Lorsqu’ils arrivent à hauteur de la grand-route Mukolo-Nyamapanda, un soldat de la guérilla s’approche de John et le fait descendre dans le lit d’un torrent. John tombe à genoux et se met en prière. Alors qu’il se relève, le guérillero vide sur lui le chargeur de sa mitraillette. Un vieux villageois témoin du meurtre racontera ensuite que John est retombé sur ses genoux puis qu’il a doucement glissé sur le sol – la mort d’un agneau.

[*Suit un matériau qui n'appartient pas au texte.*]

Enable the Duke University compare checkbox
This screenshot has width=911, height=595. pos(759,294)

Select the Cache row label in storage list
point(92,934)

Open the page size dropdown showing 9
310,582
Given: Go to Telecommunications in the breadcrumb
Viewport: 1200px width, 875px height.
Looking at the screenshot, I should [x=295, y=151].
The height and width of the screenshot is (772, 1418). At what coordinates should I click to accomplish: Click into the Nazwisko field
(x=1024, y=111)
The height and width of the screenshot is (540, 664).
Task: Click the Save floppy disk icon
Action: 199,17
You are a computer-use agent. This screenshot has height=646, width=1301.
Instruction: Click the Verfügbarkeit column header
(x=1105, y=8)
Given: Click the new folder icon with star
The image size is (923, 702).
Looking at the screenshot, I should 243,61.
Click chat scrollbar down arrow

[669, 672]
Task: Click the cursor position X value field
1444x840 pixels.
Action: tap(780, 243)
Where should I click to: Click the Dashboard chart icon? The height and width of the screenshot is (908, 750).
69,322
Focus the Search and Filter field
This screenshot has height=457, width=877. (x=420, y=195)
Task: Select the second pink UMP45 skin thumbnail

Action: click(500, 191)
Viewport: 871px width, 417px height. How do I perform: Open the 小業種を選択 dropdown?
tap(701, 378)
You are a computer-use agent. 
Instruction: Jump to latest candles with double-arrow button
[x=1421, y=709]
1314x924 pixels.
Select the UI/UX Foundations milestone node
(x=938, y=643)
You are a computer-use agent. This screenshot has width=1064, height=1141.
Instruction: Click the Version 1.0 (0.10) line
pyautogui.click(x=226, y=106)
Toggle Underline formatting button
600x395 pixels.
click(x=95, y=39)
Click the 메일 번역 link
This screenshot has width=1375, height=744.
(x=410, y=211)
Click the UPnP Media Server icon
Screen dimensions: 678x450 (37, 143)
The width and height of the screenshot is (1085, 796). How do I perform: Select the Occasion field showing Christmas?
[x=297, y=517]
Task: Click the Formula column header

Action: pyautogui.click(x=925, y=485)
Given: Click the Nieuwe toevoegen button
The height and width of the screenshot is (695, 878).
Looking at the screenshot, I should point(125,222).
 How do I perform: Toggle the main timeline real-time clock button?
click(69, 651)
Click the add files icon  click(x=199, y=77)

Les villageois sont terrorisés. Si les forces de sécurité trouvaient le cadavre sur la grand route, ils pourraient être accusé de l’assassinat. Ils décidèrent de le cacher. Mais, selon leur propre témoignage, des événements étranges les en empêchent : des voix venues d’on ne sait où qui chantent, un grand oiseau blanc volant au-dessus du cadavre, des rayons de lumière semblant sortir de lui. Les miracles commencent. Ils n’ont pas cessé depuis, semble-t-il, en Europe comme en Afrique.
La prière reste liée au nom et au souvenir de John Bradburne. Le centre pour lépreux de Mutemwa est devenu un important sanctuaire où viennent prier, avec les lépreux, ceux qui se confient à son intercession, lieu de pèlerinage et de prière pour toute l’Afrique australe. Non loin de là, on a construit en 1994 le premier centre pour accueillir les victimes du sida de tout le Zimbabwe. La cause de béatification de John Bradburne avance, entravée par la situation politique du Zimbabwe. Dès 1986, une demande pour sa béatification est introduite, mais Mgr Chapaika, archevêque d’Harare, juge sage d’attendre. L’assassin de John Bradburne est devenu un respectable homme d’affaires et les guérilleros dirigent le Zimbabwe depuis l’indépendance. En attendant, les miracles et les grâces attribués à la prière de John Bradburne – et dont sont favorisés noirs et blancs dans ce pays déchiré par la question ethnique – se poursuivent.